Fu forse per Gino un cruccio il fatto di non essere riuscito a “bucare” unicamente al cinema?
Gino aveva come propria prerogativa il contatto col pubblico, e il cinema ovviamente non ti dà questa possibilità: lì tu devi interpretare una parte ma non hai il suddetto confronto; mentre – quando faceva i suoi G.B. Show in televisione – aveva il pubblico in studio. A teatro meglio ancora: è vero che recitavano sempre la stessa commedia, però – trovandoti tutte le sere di fronte a un pubblico diverso – anche l’emozione cambia. A volte c’è un pubblico più caloroso, mentre altre un pubblico che magari viene coinvolto di meno: per un artista come Gino stare sul palcoscenico era una sfida continua, proprio perché ogni giorno c’era un pubblico nuovo da soddisfare facendolo divertire. Era questo suo rapporto diretto con il pubblico che gli dava la carica e lo teneva galvanizzato: pertanto non penso che sia stato per lui un rammarico non aver sfondato nel cinema, essendoci riuscito alla grandissima come attore in mezzo alla gente. Gino ha fatto cinquant’anni di teatro, e questo ci spiega anche il perché.

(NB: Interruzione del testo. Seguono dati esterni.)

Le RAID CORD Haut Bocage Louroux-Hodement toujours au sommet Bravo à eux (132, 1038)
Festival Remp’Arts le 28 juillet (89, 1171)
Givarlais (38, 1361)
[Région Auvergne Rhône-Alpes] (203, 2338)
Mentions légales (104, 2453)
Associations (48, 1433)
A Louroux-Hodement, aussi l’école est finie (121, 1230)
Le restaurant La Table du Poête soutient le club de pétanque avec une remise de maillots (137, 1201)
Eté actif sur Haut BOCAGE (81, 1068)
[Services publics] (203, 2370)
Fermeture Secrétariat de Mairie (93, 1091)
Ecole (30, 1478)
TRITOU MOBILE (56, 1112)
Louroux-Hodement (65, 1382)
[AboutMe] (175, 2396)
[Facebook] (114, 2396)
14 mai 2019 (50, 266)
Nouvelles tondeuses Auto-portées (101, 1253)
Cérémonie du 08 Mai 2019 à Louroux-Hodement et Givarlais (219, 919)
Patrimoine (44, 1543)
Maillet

Quali ricordi personali La legano di più a Gino?
Due momenti: il giorno in cui mio marito Cesare – che appunto era il suo unico figlio – mi portò in camerino al Teatro Manzoni per conoscere suo padre. Seguivo già Gino in teatro, così come la mia famiglia: essere a lui presentata in quella circostanza come fidanzata del figlio è stata un emozione grandissima. Poi il giorno in cui mi sono sposata: quello ovviamente è stato un ricordo che non si potrà mai cancellare. A parte che Gino arrivava sistematicamente seguito da una scia di profumo pazzesca, di lui ricorderò sempre il fatto che – tutte le volte che mi vedeva – mi faceva il baciamano e mi dava un bacio sulla fronte: un gesto di galanteria estrema che lo ha sempre contraddistinto per quel gentiluomo che era.
Da quando Cesare venne a mancare nel 2008, Lei è rimasta l’unica erede diretta: come vive l’enorme responsabilità di serbarne la memoria artistica per le future generazioni, e quali sono i Suoi futuri progetti in tal senso?
Per me è un onore e un onere, oltre che un impegno importante: nel decennale e nel ventennale della morte di Gino ho organizzato degli eventi teatrali molto belli al Teatro Manzoni, dove appunto lui ha sempre lavorato fino all’ultimo spettacolo. Nel primo erano venuti per ricordarlo Mike Bongiorno e i coniugi Vianello, mentre nel secondo – presentato da Marco Columbro – Gerry Scotti e i Legnanesi. Ho fatto una mostra fotografica con tutti i premi e gli altri oggetti appartenuti a Gino, compresi il borsello e gli occhiali: grazie al comune di Milano, sono per giunta riuscita a fargli intitolare una via e – all’interno del cimitero monumentale dov’è sepolto – farne incidere il nome al Famedio, laddove sono iscritti quelli dei cittadini benemeriti meneghini. Ogni volta che ho occasione di partecipare a una trasmissione per un intervista, chiedo sempre di riportare un momento di ricordo a mio suocero, cui inoltre vorrei fosse dedicato uno speciale televisivo: infine – prima o poi – mi piacerebbe istituire un premio che possa proseguire anche quando non avrò più l’età per seguire personalmente queste cose, lasciando comunque traccia di un uomo che ha fatto effettivamente la storia sia del teatro che della televisione.